## Extrait du texte
□ □ □ □

Magazine Banque

Les agences de notation : thermomètres ou détonateurs de la crise

Publié le 25 octobre 2011 par Sia Conseil

illustration_rating Au cœur des débats en ces temps de crise à répétition, les agences de notation, omniprésentes dans l’actualité, sont l’objet de nombreux commentaires. A tel point que la remise en cause du système de notation actuel est de plus en plus envisageable.

Présentation du système de notation

L’activité principale des agences de notation consiste à diffuser régulièrement des avis sur la qualité des crédits et la capacité à honorer les obligations financières d’un émetteur ou d’un instrument financier à travers une note (les barèmes de notes étant propres à chaque agence). Ces notations, fondées sur les flux de revenus, la structure des bilans et les performances financières de l’entité notée, classent les émetteurs selon des catégories de risque de défaillance plus ou moins élevés (risque élevé, « catégorie spéculative », risque faible, « catégorie investissement »). A cela s’ajoute pour certaines agences, d’autres activités financières comme le conseil en investissement.

Ce principe de notation et le système qui l’accompagne naissent aux Etats-Unis au milieu du 19eme siècle, suite à une panique sur le marché financier en 1837. Le besoin d’évaluer la solvabilité des entreprises devient alors nécessaire. D’autant plus qu’il convient de rassurer les investisseurs pour ne pas freiner l’essor des compagnies ferroviaires qui font appel  au marché obligataire.

□ □ □ □

## Informations fournies
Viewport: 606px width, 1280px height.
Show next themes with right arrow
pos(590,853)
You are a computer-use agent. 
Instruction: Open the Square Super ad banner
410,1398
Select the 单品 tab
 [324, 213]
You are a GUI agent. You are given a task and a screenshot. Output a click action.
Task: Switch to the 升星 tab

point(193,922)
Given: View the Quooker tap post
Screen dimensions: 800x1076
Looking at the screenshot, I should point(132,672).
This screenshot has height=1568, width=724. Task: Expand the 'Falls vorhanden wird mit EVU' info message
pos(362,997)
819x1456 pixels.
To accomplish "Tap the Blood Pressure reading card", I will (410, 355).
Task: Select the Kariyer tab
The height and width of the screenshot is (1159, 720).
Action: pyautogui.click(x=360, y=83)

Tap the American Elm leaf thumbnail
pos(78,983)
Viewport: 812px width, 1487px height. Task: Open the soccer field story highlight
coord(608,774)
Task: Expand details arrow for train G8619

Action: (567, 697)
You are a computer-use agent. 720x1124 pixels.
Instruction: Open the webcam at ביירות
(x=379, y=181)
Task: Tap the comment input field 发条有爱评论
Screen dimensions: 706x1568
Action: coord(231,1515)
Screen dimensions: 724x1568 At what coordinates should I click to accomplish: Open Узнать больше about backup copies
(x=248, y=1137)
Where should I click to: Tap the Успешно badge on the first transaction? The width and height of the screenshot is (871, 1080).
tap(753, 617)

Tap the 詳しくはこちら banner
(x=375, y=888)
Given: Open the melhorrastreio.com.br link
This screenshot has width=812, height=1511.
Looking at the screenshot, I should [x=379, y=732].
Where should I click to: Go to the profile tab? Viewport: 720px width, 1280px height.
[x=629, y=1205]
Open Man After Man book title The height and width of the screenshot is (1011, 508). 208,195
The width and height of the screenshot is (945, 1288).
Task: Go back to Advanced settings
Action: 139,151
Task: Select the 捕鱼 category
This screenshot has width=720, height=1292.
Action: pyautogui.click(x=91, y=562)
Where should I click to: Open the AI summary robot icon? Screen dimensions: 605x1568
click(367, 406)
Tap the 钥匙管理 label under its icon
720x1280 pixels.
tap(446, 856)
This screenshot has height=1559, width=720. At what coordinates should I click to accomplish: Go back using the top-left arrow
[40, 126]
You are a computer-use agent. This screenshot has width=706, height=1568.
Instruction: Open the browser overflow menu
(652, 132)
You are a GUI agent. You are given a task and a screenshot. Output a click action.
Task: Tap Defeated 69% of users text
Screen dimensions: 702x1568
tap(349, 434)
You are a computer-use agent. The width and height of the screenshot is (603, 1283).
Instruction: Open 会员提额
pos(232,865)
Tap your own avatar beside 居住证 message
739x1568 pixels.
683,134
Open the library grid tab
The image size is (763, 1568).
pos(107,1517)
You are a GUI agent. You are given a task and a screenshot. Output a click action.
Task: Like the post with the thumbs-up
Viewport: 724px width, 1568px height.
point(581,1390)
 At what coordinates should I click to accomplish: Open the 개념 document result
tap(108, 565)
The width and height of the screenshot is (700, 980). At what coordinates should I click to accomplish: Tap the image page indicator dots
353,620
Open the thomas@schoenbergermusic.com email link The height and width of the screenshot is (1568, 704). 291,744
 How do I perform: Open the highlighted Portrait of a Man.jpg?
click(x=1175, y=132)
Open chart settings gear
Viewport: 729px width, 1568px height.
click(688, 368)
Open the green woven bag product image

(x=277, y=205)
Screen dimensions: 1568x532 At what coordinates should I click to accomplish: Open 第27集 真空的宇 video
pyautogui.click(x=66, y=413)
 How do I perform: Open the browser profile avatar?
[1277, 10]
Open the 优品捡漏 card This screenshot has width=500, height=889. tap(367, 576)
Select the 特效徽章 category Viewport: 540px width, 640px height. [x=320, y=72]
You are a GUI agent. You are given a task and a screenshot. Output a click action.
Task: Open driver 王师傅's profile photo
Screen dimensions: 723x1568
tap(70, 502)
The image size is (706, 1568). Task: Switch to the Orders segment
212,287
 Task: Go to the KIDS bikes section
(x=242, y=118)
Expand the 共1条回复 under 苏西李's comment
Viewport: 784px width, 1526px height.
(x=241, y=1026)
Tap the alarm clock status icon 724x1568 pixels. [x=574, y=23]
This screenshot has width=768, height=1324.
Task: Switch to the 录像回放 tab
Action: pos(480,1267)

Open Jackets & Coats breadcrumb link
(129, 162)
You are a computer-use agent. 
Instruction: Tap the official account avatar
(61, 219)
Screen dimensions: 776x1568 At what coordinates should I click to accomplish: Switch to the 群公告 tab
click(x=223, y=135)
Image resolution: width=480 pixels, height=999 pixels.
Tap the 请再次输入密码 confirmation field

□ □ □ □

## Consignes
(1) Recopiez le passage de l'article sur les agences de notation allant de « Magazine Banque » jusqu'à « en plus envisageable. ».
(2) Résumez en deux phrases l'article sur les agences de notation.

## Réponses
(1)
Magazine Banque

Les agences de notation : thermomètres ou détonateurs de la crise

Publié le 25 octobre 2011 par Sia Conseil

illustration_rating Au cœur des débats en ces temps de crise à répétition, les agences de notation, omniprésentes dans l’actualité, sont l’objet de nombreux commentaires. A tel point que la remise en cause du système de notation actuel est de plus en plus envisageable.

(2) Très présentes dans l'actualité en ces temps de crise, les agences de notation donnent des notes sur la capacité d'un émetteur ou d'un instrument financier à honorer ses obligations financières, en le classant selon son risque de défaillance. Ce système est né aux États-Unis au milieu du XIXe siècle, après une panique sur le marché financier en 1837, pour évaluer la solvabilité des entreprises et rassurer les investisseurs.